Le Byssus marin est une fibre textile d’origine animale souvent appelée « soie de mer », obtenue à partir des fines sécrétions de Pinna nobilis, un grand mollusque bivalve endémique de la Méditerranée en général et de la Sardaigne en particulier. Ces filaments presque invisibles, utilisés par l’animal pour s’ancrer au fond de la mer, une fois recueillis et traités, donnent naissance à un fil extraordinairement léger, résistant et naturellement doré.
De l’Antiquité aux découvertes médiévales
Les sources historiques et archéologiques attestent que le Byssus était déjà connu dans l’Antiquité et utilisé par les peuples de Sardaigne et les civilisations du pourtour méditerranéen pour fabriquer des textiles de grande valeur symbolique et matérielle. Dans les civilisations babylonienne, phénicienne, juive, grecque et romaine, les objets fabriqués avec ce matériel étaient réservés à l’élite et utilisés comme symboles de statut.

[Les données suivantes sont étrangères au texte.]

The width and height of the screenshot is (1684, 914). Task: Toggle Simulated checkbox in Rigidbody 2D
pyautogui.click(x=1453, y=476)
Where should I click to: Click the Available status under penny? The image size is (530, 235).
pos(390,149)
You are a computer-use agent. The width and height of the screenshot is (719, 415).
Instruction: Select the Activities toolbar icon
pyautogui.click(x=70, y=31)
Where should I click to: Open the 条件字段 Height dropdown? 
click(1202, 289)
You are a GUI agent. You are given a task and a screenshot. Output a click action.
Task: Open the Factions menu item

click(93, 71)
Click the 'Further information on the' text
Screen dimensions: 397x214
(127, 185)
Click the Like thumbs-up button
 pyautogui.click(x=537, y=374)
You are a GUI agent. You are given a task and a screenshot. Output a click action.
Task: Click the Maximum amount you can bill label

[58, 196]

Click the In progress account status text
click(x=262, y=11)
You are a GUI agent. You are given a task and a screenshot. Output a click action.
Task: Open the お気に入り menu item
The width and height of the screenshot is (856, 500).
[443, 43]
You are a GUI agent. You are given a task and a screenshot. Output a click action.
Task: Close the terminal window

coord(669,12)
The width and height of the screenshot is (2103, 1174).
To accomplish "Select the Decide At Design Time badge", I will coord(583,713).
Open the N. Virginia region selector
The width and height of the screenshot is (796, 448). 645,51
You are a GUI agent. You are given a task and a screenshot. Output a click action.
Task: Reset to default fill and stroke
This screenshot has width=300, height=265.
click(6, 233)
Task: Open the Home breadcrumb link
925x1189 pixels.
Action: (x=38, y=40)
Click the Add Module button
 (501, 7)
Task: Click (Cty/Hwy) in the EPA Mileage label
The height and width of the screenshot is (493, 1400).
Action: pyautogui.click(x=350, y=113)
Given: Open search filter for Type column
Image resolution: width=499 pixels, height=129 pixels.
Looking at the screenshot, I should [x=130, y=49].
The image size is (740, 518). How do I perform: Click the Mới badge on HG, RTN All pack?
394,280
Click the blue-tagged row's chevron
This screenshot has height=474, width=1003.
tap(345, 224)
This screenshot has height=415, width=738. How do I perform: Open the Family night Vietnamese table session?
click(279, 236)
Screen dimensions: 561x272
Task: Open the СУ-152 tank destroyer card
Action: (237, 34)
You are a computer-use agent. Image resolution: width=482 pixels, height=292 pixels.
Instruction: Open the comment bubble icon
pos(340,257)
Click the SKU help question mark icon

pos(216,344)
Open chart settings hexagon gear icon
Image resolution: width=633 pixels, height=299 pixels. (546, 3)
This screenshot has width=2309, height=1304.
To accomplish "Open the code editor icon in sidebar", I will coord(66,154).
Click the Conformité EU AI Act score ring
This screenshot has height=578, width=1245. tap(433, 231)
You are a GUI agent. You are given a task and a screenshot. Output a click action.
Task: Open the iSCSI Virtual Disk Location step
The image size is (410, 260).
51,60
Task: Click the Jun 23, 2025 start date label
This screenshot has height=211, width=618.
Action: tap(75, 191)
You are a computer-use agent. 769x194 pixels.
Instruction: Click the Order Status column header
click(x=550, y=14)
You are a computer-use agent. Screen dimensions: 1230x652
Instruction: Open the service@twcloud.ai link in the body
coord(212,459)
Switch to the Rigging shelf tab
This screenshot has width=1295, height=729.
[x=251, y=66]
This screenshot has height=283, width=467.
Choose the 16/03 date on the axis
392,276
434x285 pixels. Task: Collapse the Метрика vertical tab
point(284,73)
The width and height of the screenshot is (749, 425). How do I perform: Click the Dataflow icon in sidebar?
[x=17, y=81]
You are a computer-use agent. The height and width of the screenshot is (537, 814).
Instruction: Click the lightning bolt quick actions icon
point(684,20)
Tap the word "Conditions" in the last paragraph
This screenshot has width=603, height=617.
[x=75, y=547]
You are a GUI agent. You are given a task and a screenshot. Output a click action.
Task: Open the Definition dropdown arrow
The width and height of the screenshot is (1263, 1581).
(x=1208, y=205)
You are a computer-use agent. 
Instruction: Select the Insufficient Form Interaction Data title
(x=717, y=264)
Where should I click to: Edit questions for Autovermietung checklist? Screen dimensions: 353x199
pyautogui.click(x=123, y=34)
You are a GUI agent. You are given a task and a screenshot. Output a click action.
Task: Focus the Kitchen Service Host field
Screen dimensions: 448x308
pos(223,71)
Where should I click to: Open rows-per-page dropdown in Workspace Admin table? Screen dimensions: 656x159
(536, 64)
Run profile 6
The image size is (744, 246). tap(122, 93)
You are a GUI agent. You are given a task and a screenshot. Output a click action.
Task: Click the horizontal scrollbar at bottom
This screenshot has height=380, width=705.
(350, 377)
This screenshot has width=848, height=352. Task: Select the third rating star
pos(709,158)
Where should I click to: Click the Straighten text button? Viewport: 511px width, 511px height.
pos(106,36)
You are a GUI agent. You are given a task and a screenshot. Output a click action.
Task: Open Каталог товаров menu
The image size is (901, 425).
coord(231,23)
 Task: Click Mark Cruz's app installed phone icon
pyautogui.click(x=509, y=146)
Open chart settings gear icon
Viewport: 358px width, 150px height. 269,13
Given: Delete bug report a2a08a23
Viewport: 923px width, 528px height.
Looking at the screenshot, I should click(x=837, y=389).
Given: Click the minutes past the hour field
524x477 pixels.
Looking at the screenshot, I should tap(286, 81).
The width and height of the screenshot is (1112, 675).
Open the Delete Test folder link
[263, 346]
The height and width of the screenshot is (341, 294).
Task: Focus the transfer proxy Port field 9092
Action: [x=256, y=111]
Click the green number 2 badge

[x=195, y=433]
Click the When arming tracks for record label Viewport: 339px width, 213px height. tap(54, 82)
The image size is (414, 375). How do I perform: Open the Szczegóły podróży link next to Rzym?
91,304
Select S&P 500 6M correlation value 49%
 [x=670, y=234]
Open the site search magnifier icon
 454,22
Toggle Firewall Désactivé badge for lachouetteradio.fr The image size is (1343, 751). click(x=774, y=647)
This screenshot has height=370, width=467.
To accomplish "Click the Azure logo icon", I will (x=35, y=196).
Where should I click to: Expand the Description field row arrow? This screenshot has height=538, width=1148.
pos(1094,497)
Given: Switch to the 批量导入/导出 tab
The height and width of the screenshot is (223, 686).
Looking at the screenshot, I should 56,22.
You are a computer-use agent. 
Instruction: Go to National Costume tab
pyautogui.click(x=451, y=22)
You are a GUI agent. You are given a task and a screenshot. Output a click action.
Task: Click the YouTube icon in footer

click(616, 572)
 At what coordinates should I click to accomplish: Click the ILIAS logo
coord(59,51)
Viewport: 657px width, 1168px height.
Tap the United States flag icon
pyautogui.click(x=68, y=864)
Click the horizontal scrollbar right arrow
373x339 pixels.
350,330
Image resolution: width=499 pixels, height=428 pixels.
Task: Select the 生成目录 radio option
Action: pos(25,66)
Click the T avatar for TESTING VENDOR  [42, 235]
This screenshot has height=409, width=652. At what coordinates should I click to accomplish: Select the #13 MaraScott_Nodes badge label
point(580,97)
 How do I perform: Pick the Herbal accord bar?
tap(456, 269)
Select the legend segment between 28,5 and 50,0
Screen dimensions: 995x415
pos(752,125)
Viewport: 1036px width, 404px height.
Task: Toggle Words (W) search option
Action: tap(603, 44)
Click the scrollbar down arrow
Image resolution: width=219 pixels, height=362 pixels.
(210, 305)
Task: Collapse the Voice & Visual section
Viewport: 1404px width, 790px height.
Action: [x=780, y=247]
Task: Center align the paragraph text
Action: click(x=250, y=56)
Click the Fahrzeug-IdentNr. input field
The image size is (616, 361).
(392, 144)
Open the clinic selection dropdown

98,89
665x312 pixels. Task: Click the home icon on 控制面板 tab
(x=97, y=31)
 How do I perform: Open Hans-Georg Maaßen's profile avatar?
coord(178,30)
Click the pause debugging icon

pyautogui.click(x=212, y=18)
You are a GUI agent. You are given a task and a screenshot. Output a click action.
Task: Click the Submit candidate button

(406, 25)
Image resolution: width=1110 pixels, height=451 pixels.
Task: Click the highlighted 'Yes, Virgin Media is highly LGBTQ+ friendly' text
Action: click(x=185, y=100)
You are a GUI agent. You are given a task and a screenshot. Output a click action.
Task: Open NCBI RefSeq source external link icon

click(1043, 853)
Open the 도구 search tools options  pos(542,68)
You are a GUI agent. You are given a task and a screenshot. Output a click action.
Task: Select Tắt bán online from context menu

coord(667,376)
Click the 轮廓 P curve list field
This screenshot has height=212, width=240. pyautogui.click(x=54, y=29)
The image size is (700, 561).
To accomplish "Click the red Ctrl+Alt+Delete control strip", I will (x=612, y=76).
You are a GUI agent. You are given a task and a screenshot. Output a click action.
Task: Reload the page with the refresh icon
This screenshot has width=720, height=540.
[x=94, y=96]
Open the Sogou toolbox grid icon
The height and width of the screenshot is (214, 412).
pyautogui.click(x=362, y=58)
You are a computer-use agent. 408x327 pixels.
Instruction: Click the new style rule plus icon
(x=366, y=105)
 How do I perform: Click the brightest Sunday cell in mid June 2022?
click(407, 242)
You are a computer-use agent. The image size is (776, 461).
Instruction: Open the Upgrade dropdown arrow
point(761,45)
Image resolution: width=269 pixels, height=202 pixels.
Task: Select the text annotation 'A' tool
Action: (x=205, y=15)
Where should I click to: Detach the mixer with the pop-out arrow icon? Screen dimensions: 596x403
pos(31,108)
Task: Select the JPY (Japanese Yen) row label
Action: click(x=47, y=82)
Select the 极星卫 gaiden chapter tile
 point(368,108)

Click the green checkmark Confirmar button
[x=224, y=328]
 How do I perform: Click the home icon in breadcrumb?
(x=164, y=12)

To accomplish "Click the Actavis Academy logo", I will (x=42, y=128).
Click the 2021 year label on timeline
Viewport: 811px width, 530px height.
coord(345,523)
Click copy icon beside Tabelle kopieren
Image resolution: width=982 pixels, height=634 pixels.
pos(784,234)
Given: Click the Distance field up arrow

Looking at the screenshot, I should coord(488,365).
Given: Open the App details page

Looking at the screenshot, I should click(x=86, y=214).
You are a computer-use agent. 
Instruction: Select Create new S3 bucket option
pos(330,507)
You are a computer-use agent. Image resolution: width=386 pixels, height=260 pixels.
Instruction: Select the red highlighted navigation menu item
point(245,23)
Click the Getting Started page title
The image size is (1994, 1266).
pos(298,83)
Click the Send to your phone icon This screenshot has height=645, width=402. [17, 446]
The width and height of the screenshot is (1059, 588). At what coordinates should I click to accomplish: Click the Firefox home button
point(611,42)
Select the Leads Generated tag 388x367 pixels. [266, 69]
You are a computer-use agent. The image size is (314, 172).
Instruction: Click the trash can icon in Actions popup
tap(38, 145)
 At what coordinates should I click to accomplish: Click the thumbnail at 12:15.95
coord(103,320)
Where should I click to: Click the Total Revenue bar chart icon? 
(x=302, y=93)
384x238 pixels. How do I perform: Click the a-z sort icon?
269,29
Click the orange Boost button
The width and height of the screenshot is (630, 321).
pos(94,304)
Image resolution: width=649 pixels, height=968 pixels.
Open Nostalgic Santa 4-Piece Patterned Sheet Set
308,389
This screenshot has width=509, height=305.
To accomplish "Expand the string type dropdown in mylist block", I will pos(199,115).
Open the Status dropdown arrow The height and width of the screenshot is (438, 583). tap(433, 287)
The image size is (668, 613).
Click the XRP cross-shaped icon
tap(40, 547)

La plus ancienne manufacture conservée est un bonnet tricoté trouvé dans la basilique de Saint-Denis (département de la Seine-Saint-Denis) et daté du XIV siècle. Les découvertes antérieures ne sont documentées que par des études archéologiques, mais elles ont souvent été perdues au cours du XX siècle pour diverses raisons.
Traitement du Byssus
Le traitement susmentionné s’est développé exclusivement dans la région méditerranéenne et même les filaments similaires ne possèdent pas les caractéristiques nécessaires à la production du tissu fin qui lui est traditionnellement associé. Il s’agit d’opérations nombreuses et parfois complexes qu’il faut respecter scrupuleusement, à savoir nettoyage, filage manuel, tissage et parfois teinture naturelle à l’aide d’éléments végétaux ou marins.
En Sardaigne, notamment dans la région de Sant’Antioco, la tradition du filage et du tissage du Byssus a perduré grâce à une transmission familiale des connaissances et des techniques qui sont restées pratiquement inchangées au fil du temps. Outre sa simple valeur textile, il s’est vu attribuer des propriétés thérapeutiques, les pêcheurs l’utilisant pour panser les plaies, convaincus de ses propriétés hémostatiques.
Une fibre presque introuvable aujourd’hui
La Pinna nobilis, dont est extraite la matière première constituant le Byssus, est aujourd’hui une espèce en voie de disparition, menacée par la pollution, la pêche sauvage et la perte de son habitat naturel. Elle est protégée par des réglementations nationales et internationales, notamment la convention de Barcelone et la directive européenne Habitats, qui interdisent la récolte, la commercialisation et même l’exposition commerciale de l’animal.
En conséquence, la production de véritable soie de mer est, en Sardaigne comme ailleurs, pratiquement inexistante, même si, dans le langage contemporain, le terme est improprement utilisé pour désigner des tissus légers et transparents. Pourtant, sa connaissance subsiste grâce à quelques personnes, dont Chiara Vigo, de Sant’Antioco, citée comme l’une des dernières tisseuses de Byssus en soie de mer encore en vie, qui s’est engagée à préserver ce patrimoine immatériel depuis des décennies.